== GIVEN RECORDS ==

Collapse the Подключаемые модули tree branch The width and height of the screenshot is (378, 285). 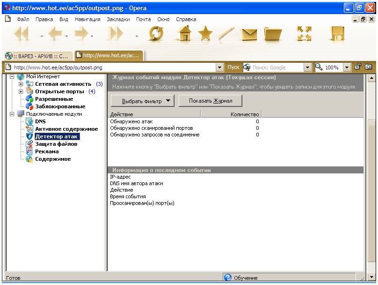(12, 114)
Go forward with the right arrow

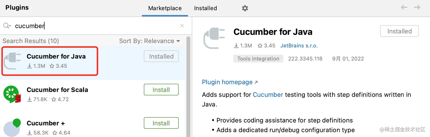[x=417, y=7]
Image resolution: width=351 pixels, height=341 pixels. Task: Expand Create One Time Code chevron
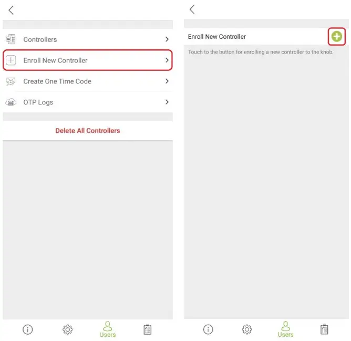pyautogui.click(x=167, y=81)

== WORK ORDER ==
Nothing but the lines from the one that holds "Go forward with the right arrow" through the end of the data should appear, written out exactly, without pictures.

== EXERCISE RESULT ==
Go forward with the right arrow

[x=417, y=7]
Image resolution: width=351 pixels, height=341 pixels. Task: Expand Create One Time Code chevron
pyautogui.click(x=167, y=81)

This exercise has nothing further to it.